Фотиев думал: скольких людей он обнадежил и увлек за собой! Сколько людей поверили в возможность иначе жить, иначе работать, иначе, справедливей, разумней, устроить мир. Сослужить свою службу людям, послужить стране. И в этом служении самим укрепиться и выстоять. Не сгинуть, не сникнуть под действием больных, разрушительных сил.
Неужели они ошибутся? И не будет победы, а еще одно поражение, еще один, теперь уже последний провал?
В тоске и неверии он чувствовал, сколь слаб и немощен. Сколь близок к крушению…
Хирурги работали сильно, быстро. Напрягали мускулы, толкали и били. Как горнопроходчики, проламывались сквозь пласты, в недра горы. И гора сотрясалась, изрыгала горячий дым.
Касание ножниц. Быстрый, резкий надрез. Громкий плещущий взрыв. Из надреза — фонтан красной жижи, мутная кровь и вода. Обрызгала ткани и простыни, халаты и маски хирургов. Хлюпающий жаркий поток, и там, в обмелевшей утробе, сине-лиловый младенец. Его сморщенное, в складках темя. Материнское лоно в красных рваных лоскутьях, в парных оболочках. Среда, в которой природа взрастила плод…
Кого-то насиловали в подворотне, прямо на мерзлой земле. Двое держали за руки, затыкали варежкой рот. Двое других сдирали одежды, рвали платье, растягивали в стороны ноги. Она отбивалась, кричала, и лохматый грязный детина ударом заглушил ее крик. Набросил на голову ватник. Слюнявый и хриплый, жадно упал на нее.

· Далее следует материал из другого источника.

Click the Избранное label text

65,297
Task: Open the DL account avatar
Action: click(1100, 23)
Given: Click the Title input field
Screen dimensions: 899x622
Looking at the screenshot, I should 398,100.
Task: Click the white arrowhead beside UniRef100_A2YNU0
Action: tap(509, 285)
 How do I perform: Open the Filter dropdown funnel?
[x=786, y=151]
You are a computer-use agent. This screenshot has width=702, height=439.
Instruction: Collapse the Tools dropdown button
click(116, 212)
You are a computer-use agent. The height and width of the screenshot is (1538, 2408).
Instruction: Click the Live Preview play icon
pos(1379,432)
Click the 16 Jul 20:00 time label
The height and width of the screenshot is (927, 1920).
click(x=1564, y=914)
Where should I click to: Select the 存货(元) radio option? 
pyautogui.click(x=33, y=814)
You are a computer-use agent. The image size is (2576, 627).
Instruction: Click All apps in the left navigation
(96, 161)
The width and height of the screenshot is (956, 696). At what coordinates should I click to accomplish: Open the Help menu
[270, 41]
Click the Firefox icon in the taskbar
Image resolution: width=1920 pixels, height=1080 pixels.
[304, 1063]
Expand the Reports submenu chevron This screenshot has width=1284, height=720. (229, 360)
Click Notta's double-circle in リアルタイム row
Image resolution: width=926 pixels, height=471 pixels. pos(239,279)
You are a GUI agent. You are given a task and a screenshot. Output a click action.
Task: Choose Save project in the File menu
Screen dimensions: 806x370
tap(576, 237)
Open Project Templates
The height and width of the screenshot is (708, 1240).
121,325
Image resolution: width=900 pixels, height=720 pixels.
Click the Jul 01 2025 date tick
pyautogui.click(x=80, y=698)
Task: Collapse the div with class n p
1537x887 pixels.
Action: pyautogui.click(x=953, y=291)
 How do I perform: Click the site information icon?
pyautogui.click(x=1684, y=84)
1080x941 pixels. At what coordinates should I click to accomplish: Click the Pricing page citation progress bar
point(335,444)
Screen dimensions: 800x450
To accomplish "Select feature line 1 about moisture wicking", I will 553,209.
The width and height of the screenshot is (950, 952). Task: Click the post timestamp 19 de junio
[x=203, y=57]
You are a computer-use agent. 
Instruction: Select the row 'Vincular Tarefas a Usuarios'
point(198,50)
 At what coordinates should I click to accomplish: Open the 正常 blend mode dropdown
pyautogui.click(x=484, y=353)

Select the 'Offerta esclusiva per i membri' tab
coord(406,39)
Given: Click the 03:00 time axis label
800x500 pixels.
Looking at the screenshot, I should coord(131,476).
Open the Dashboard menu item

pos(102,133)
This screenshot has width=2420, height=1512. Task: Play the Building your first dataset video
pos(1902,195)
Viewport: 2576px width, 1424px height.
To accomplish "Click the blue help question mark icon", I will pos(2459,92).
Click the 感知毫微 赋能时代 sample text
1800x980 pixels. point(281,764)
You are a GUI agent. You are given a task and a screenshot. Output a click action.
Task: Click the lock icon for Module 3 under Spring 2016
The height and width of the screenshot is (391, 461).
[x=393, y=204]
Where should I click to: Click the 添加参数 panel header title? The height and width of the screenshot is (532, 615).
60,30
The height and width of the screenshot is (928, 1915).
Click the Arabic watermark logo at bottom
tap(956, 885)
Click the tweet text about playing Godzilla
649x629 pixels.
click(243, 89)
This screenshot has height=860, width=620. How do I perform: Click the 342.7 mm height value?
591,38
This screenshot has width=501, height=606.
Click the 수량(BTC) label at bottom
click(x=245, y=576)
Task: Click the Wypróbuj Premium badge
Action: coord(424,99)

Фотиеву казалось, что он сходит с ума. Мир взбесился, исполнен зла и порока. И нет той силы, которая его исцелит. Вернет ему разум и смысл. Он, Фотиев, в затмении, утратил веру, готов отступить. Подняться и уйти с этой лавки. Отдать ее, обреченную, лежащую на операционном столе, на волю слепых, беспощадных сил. И, чувствуя, как поминутно слабеет, как оставляет его воля, как меркнет рассудок, он стал в своем безрассудстве молиться. Не Земле, сорвавшейся с оси, охваченной злом и насилием. И не космосу, наполненному звездной неживой бесконечностью, в которую вморожены остатки умерших галактик. А той белизне, что слабо светилась в душе и была то ли утренним снегом за их малым оконцем, на котором лежали хрупкие стекляшки и бусы, снятые матерью с елки. То ли бабушкиной седой головой. То ли чистым и нежным облаком. Он стал молить, чтоб ее пощадили. Чтобы роды ее завершились. Чтобы жили и она, и младенец. И если нужно кому-то, пусть возьмут его, Фотиева, жизнь. Пусть возьмут и порубят «Вектор». Лишь бы она уцелела, лишь бы его услыхали и приняли от него эту жертву…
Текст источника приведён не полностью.